I have far too many boy pigeons, would anybody like to swap for hens? Or have spare hens. I'd love Archangels, Frizzle backs, parlour rollers, tumblers or rollers.
Although any ladies won't be turned away. 
I'm in Somerset uk


----------



## SlinkiFox (May 31, 2012)

Kevin III is bronzy on the wings with both green and purple bloom.
Stumpy is a blue bar with one toe.
Sweet Pea is a light blue bar.


----------



## SlinkiFox (May 31, 2012)

*Cupid lives-in*

All my birds seems to have paired up unassisted


----------



## Dunn (May 23, 2011)

archeangels what are they for mainly a show pigeon or ??


----------



## SlinkiFox (May 31, 2012)

*Ornamental breeds*

Archangel or gimple.
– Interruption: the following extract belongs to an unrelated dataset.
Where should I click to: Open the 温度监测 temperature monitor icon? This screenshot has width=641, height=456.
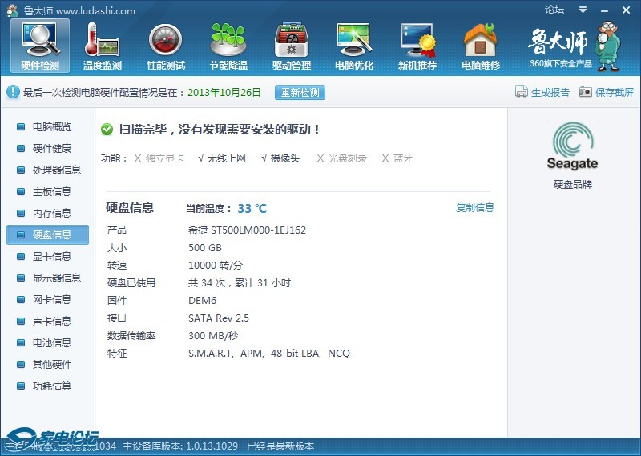pos(102,46)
A bronze bird with a head-crest and metallic green wings, (bloom).


----------



## Dunn (May 23, 2011)

are they show pigeons???


----------



## SlinkiFox (May 31, 2012)

*Ferals, rescued racer and Modenas*

I've a pair of Modenas, an rescued racer paired with a one legged dove, Charles and Daisy. The rest are just Ferals I've caught in town. I'll see if they want to stay after their moult.


----------